**Work order:**
From first line to last, print the records exactly, but leave out the pictures.

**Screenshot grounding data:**
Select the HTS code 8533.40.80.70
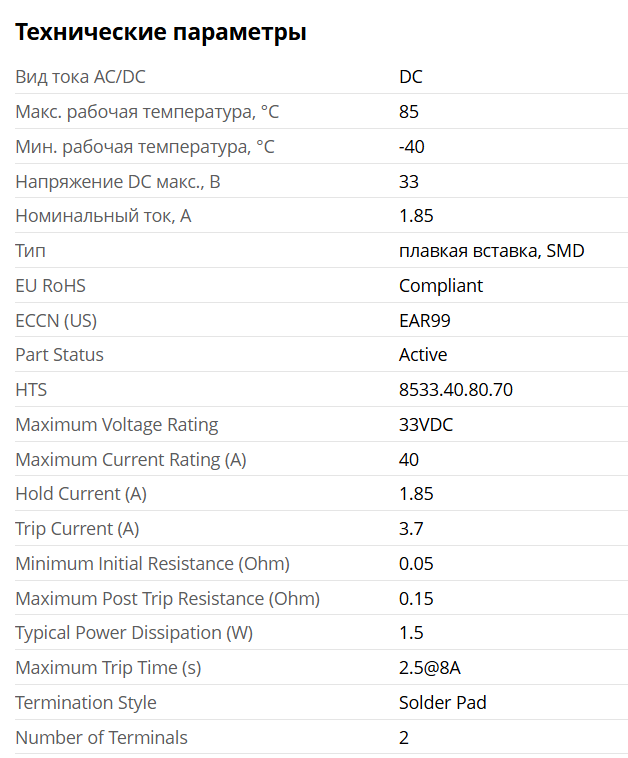Image resolution: width=628 pixels, height=758 pixels. pyautogui.click(x=456, y=390)
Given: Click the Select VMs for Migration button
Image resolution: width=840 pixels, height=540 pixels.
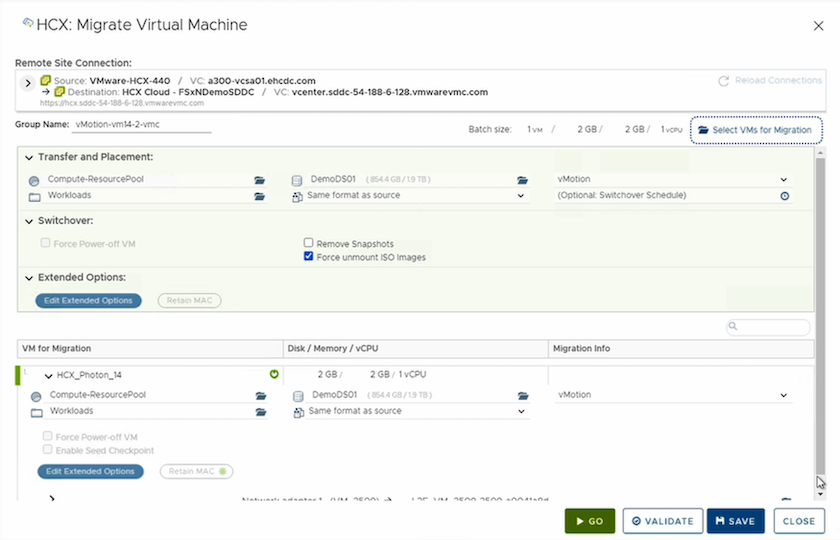Looking at the screenshot, I should click(756, 130).
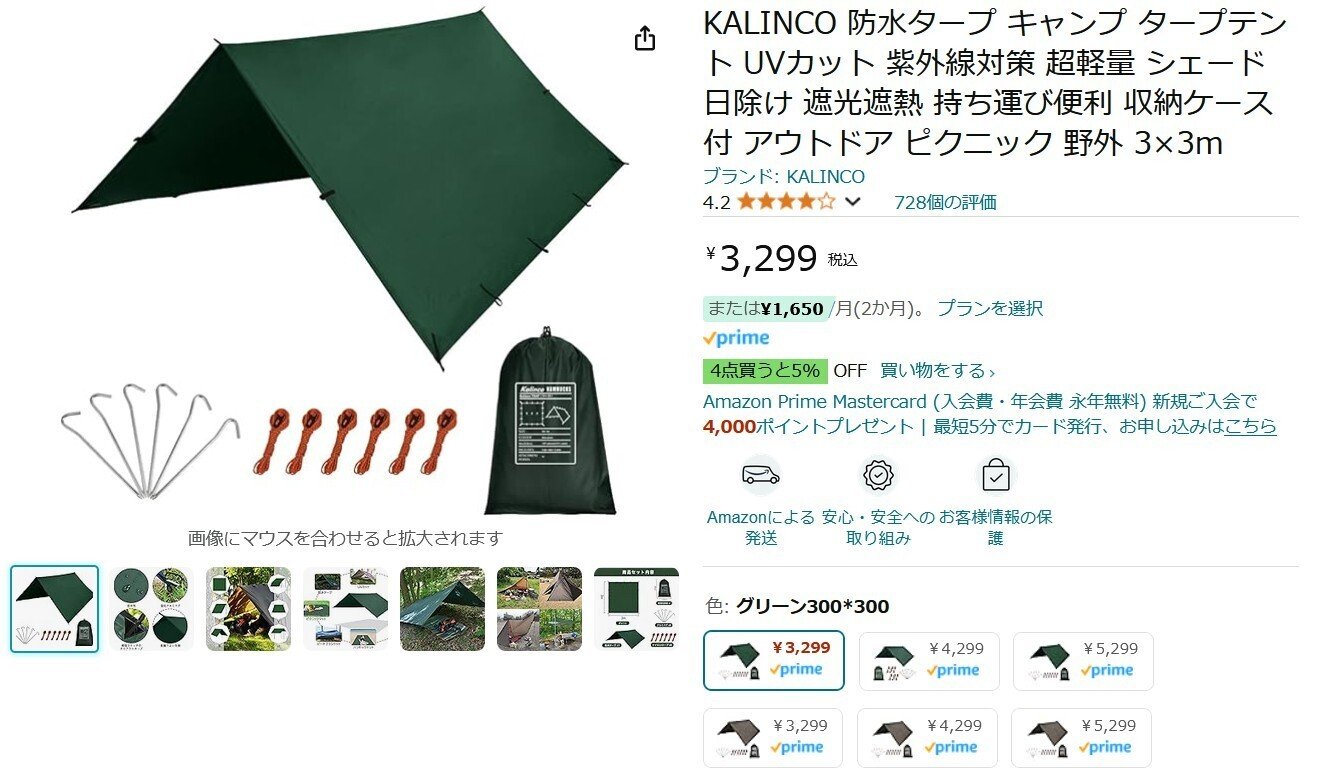View the tarp detail features thumbnail
1322x776 pixels.
(x=151, y=609)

**Output for this task:**
Select the HTS code 8533.40.80.70
Image resolution: width=628 pixels, height=758 pixels. pyautogui.click(x=456, y=390)
Given: Click the Select VMs for Migration button
Image resolution: width=840 pixels, height=540 pixels.
Looking at the screenshot, I should click(756, 130).
View the tarp detail features thumbnail
1322x776 pixels.
(x=151, y=609)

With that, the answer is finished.